[Start of Attachment]

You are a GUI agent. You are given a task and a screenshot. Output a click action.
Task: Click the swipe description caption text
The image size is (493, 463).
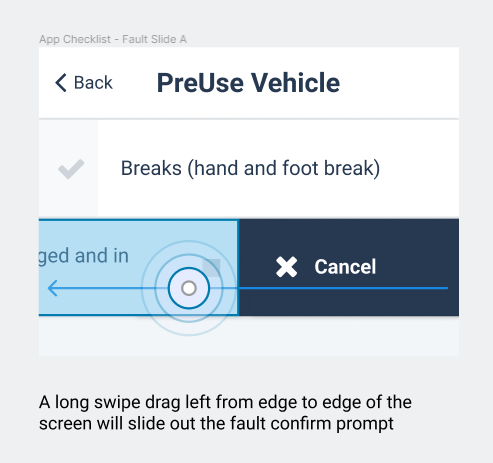(225, 413)
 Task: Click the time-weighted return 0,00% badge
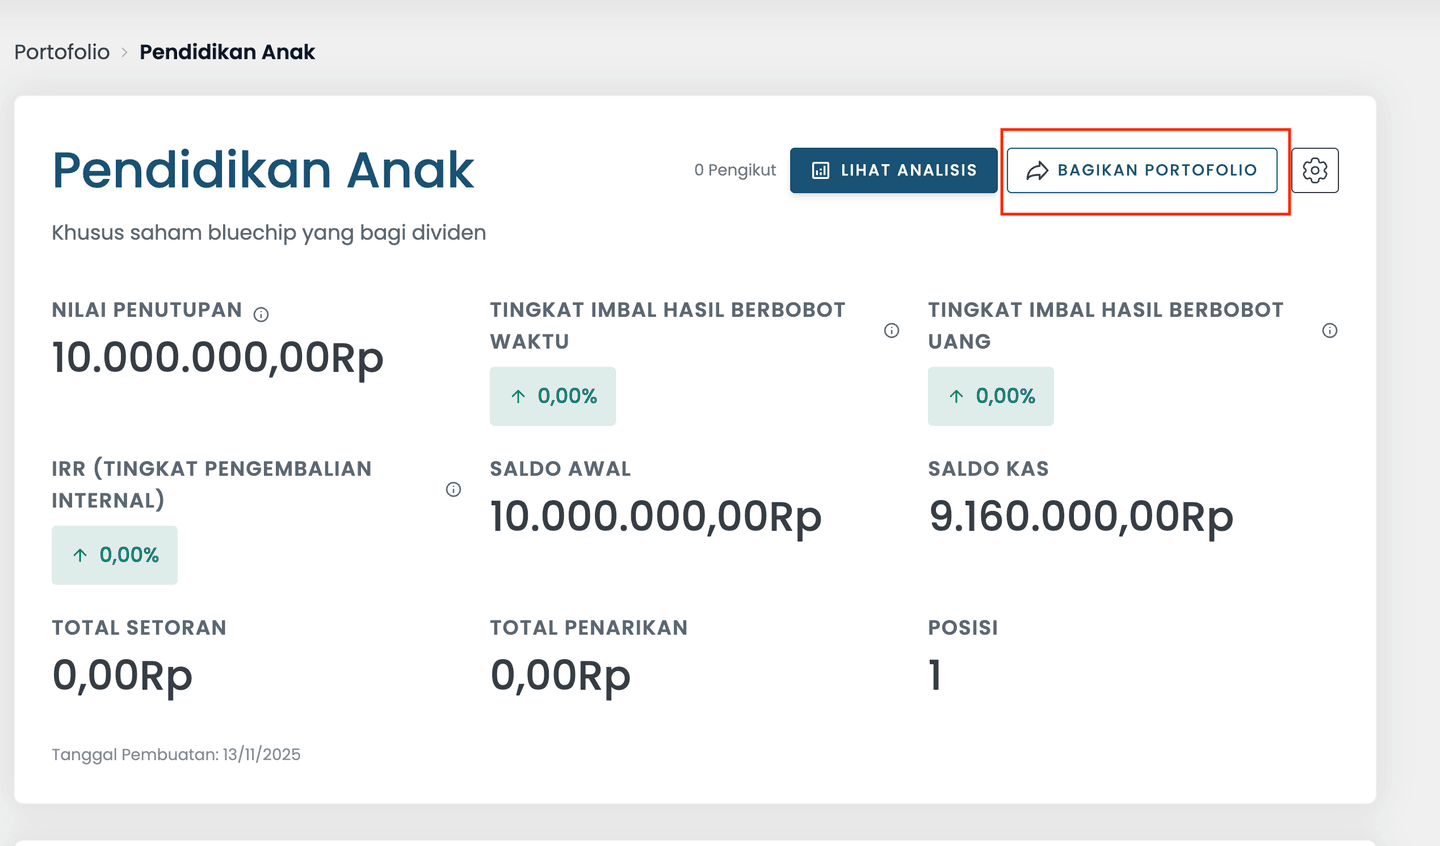coord(553,396)
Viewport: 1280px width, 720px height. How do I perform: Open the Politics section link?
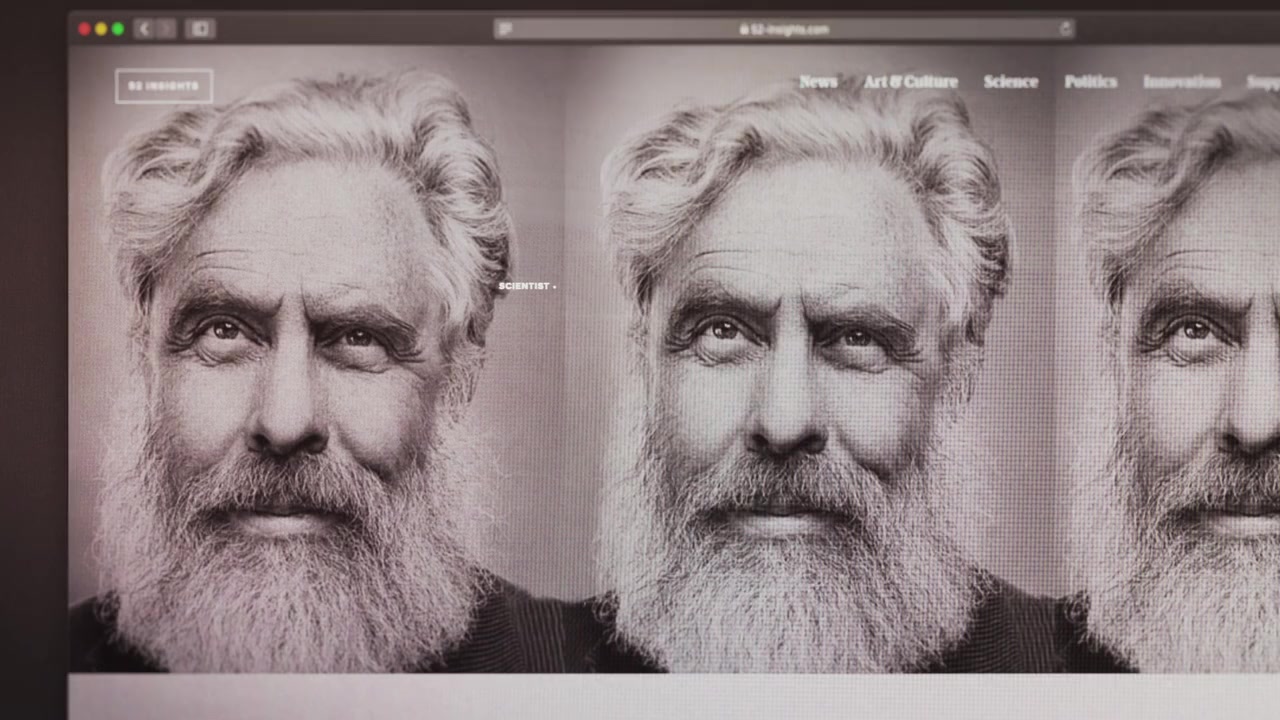[x=1090, y=82]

[End of Attachment]

→ **INSTRUCTIONS TO FOLLOW**
Give the records again exactly, pictures left out.

→ **RESPONSE**
You are a GUI agent. You are given a task and a screenshot. Output a click action.
Task: Click the swipe description caption text
The image size is (493, 463).
(225, 413)
 Task: Click the time-weighted return 0,00% badge
coord(553,396)
Viewport: 1280px width, 720px height. How do I perform: Open the Politics section link?
[x=1090, y=82]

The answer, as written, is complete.